WHAT'S behind a spate of recent shop closures around Greenwich town centre and can anything be done about it?
When kitchenware store Bert & Betty announced its upcoming closure, the news was depressing but, unfortunately, just the latest in a recent run of recession-hit independent businesses.
The shop joins a list of closures which includes well-established Greenwich names like Stitches and Daughters, game shop Compendia, Belle and Home Front.
On Church Street, long-standing redevelopment plans mean Darlings and one branch of Bullfrogs will be demolished, while round the corner, a forthcoming branch of millionaire chef Jamie Oliver's restaurant chain appears to herald a different future.
Sophie Jarman from Bert & Betty, which has a sale on until it closes on March 2, said: "The recession, along with price rises and ever increasing costs, have proved too much for us as they have for many other independent and chain stores."
She said: "It's really just been a dreadful trading year, partly because of the Olympics.
"It was a beautiful thing to have the Olympics but for me personally and these shops it was very bad."
Around the market, there's not much love lost for the 2012 Games - where much of the town centre was effectively barricaded off - with traders also complaining of high rates, declining footfall and - by far the most popular gripe - a £2.50 an hour car parking charge imposed by the council.
Stall holder John Clifford said: "Now people that come to Greenwich know they can't park. It's £2.50 an hour. That's far too dear.
"Most of the shops now are food shops and it does now really rely on tourists. If people don't look out for the shops here something's got to give."
Mehmet Karadag, who runs a photography stall, said: "The problem with Greenwich is the only time it's really busy is the summer. Without the tourists I think we're knackered in the market."
Lara Boyle, Beauty and the Bib
Ms Boyle's shop now stands next to three empty units in the market and has had to let go two full time staff recently.
She said: "We had a really bad summer and that, coupled with the recessions, coupled with the terrible weather, coupled with the rents and rates meant some people just couldn't take too many knocks.
"The rest of us are still here, keeping our heads above water and just about doing that."
She said: "We've really had to tighten our belts, we don't have a budget for advertising. We've gone back to basics, back to being a family business."
The shop should be alright, she said, because it sells baby gifts which are always popular, but she does think the opening of Stratford's Westfield and summer redevelopment work at the market will have an impact.

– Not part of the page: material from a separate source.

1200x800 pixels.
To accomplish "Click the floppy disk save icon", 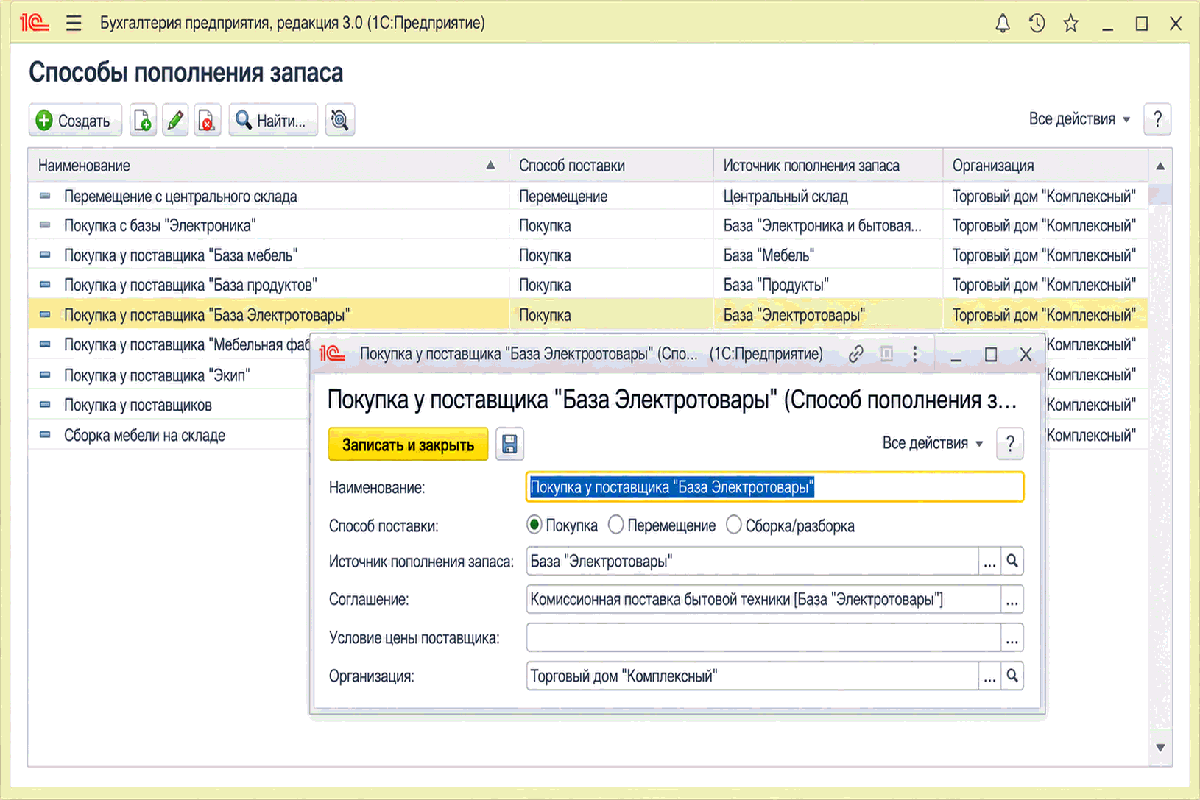I will coord(509,444).
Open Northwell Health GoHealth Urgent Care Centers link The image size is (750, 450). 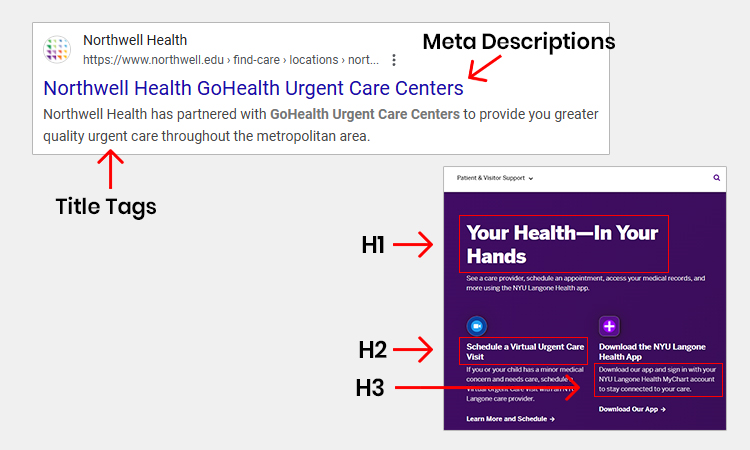tap(253, 87)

She said: "The danger is that the big boys muscle in on the market. They can afford to pay the rent and take the losses and wait for the good times. The small traders like us can's always ride with the storm.
"People need to give young entrepreneurs a break here. There must be a way we can reinvigorate Greenwich so it doesn't lose its heart and soul."
Isaac Lilos, Arty Globe
Mr Lilos's shop, which began as a market stall, actually did quite well during the Olympics, he says, but the months surrounding it were bad.
He said: "When things are challenging and there are difficulties and things don't go to plan, that's an interesting opportunity to get better, to adapt and change and plan something new.
"I know it's what a lot of other shops do but we do things like changing something every single day. I wake up, I look at the website, the shop and I think have things changed around me. Do I need to change?"
He said: "We're in a recession, less people are buying, less people are coming to Greenwich, but some of the businesses I see today in the area look the same as the first time I came to Greenwich four or five years ago.
"You can't just sit there and do the things you did before the recession."
Mr Lilos, whose shop has expanded into areas including special commissions and corporate gifts, said: "I personally feel that what's happening to Greenwich now and the rest of the world is natural selection.
"It's still a great opportunity because it's the small businesses that can offer something unique and a great service to the customers.
"The closure of shops is sad but these things happen. People die, shops close, businesses end their life but that;s an opportunity for new businesses , new blood to come in and set up something new and special.
"I can see the yin and yang."
Edward Dolby, Greenwich Hospital
Edward Dolby from Greenwich Hospital, which owns most of the town centre, said: "Plainly we're a charity that survives on our income and so we're always striving to ensure that we're fully let. It doesn't do us any good to have vacancies.
"There are always folk coming and going and that's actually quite healthy."
He said he was unaware of an Olympic hangover and said the charity was still committed to having small businesses.
And he denied the rents were too high, saying: "If you charge rents that are very high you don't get any tenants."
Mr Dolby said: "I think the Olympics effect is that Greenwich is on the map and, now the news is out about Jamie's, I think people realise this is a really good place to be."
A spokesman for Greenwich Council said: "While we keep parking charges constantly under review and are always prepared to consider representations for changes, the present economic climate where we have witnessed a double dip recession and are close to a triple dip does require government to change course and support putting more people back to work to improve the collective purchasing power in the economy.
"Locally, Greenwich is launching a £6m fund to take people off benefit and support them into work as well as acting to further promote the town centre as a tourism destination for those local businesses serving those customers."